By definition a bloated OS runs the same task using more resources. The machine having enough system memory does not change what I am discussing here: the CPU on the PS4 will run games more faster than the same CPU on a PC with Windows7/8 installed.

I'm guessing you think that's relevant because that claim you made - that PC ports of ps4 games will need n fold more memory (can't be bothered to go back and check, but it was a relatively large number. And you're basing that on the fact that ps3 ports need far less memory than their pc counterparts? Toward the end of the ps3's life cycle? Is that correct?

PS3 and Xbox 360 have only 512 MB RAM. Evidently a port of crysis 2 from PC has to be heavily cut down to fit into memory because optimization on consoles cannot do miracles (a gaming PC can have 32x more system memory than the PS3!!!).

The situation for the PS4 is different. Similar games will require more memory on the PC because:

  • Windows is bloated
  • The PC lacks hUMA and a copy of VRAM memory has to be stored on RAM (either compressed or uncompressed).

You think that PC had 16 gb because it needed to? You understand that ddr3 is cheap, especially for a developer showcasing a demo, right?

As said I don't know, because they gave no data about that.
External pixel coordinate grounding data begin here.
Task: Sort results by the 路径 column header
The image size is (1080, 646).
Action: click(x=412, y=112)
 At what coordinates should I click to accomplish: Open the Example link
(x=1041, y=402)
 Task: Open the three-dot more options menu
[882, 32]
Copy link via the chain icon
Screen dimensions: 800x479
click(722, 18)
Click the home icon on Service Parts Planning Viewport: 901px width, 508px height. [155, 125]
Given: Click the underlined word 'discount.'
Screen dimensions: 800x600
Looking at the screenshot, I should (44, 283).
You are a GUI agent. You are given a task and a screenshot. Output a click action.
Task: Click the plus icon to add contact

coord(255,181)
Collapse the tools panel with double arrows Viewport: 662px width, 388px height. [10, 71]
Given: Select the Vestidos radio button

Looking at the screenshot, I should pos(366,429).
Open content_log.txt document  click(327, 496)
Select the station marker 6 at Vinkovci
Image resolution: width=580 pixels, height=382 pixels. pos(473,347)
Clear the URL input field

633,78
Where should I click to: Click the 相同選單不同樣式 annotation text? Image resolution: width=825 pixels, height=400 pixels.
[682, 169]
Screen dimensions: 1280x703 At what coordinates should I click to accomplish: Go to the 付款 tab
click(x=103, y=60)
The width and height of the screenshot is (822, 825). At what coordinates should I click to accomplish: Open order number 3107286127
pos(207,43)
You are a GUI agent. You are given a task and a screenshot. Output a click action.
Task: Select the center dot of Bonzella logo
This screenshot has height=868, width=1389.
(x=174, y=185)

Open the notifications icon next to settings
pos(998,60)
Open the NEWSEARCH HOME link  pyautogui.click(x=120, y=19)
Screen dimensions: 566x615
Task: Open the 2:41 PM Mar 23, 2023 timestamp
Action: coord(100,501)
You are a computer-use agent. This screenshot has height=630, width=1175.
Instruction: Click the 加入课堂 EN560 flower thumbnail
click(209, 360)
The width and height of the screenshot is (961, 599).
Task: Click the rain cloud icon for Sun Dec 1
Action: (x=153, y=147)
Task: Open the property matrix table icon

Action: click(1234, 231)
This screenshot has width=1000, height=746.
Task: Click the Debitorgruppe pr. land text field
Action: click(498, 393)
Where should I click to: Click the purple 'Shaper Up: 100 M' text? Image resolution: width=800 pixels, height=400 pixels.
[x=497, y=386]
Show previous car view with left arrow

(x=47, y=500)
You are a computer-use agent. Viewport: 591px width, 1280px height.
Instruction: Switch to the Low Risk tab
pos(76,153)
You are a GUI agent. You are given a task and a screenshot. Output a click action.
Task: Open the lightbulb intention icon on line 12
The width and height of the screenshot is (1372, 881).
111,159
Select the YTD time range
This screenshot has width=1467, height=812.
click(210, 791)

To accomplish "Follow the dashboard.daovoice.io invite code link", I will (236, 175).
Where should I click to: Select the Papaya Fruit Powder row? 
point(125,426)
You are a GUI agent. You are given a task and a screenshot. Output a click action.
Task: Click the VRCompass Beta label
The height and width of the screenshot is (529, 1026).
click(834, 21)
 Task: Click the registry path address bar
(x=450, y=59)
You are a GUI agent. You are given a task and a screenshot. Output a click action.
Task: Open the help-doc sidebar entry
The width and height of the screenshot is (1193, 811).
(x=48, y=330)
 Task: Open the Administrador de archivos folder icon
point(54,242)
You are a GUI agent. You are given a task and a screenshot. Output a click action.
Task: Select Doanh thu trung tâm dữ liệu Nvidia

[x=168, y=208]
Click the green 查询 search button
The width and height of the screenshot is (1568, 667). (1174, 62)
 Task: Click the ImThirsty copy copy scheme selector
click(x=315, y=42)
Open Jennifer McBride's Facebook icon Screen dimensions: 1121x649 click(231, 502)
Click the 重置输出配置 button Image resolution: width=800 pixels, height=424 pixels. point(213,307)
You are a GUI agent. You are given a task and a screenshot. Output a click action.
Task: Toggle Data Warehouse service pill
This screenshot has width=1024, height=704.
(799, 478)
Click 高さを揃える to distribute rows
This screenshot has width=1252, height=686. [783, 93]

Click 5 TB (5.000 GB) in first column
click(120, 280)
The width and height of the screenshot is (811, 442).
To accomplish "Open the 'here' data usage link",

In fact, I clearly said that I lacked info and was only a suspicion and I wrote the word in italics for emphasizing (maybe next time I will use bold for stronger emphasis).

Your argument about cheapiness does not explain why they did not select 24 Gb or 32 Gb.

The question has never been weather or not consoles - the ps4 in particular -use hardware more efficiently than a PC, but how much more efficiently

Ok, it must be not between us. But some posters have tried to convince me of the contrary for weeks.



You quote some parts of what he said, add words that he never said, and ignore relevant parts of what he said, specially the part explaining why both demos cannot be compared visually due to different lighting and cinematics... In fact you pretend to compare both using your eyes LOL

the PS4 lacks the power to render real time lighting.

Another false statement.

Furthermore there are some gaping holes in your "theory" as far as what the system used actually was. First and foremost, the 1.5GB video card. Which video card from AMD's current GCN lineup has 1.5GB?

No. The hardware used in the dev. kits is custom. I have explained to you before that the PS4 is not just a CPU plus some GPU from some PC store, but you still did not get this basic point. The graphic card used in the PS4 dev. kit is a R10xx with special BIOS and 2.2 GB VRAM. Ah and I did not say you that the R10 has 1.5 GB VRAM (you continue misreading), but only that early dev. kits only could access to 1.5 GB of those, like a developer said.

The rest of your posts consists of your usual ad hominem against me plus the occasional rants against AMD... :whiste:

Reading through what you have said here makes me really wonder how ignorent you are to the facts of the matter.

Having a lightweight OS running on sub-par hardware is still going to perform worse than a bloated OS, one which can do so much more - bloated is the wrong term to use, in my option.

You must be using the term bloated with a different meaning. A bloated OS is one that requires more resources for doing the same tasks.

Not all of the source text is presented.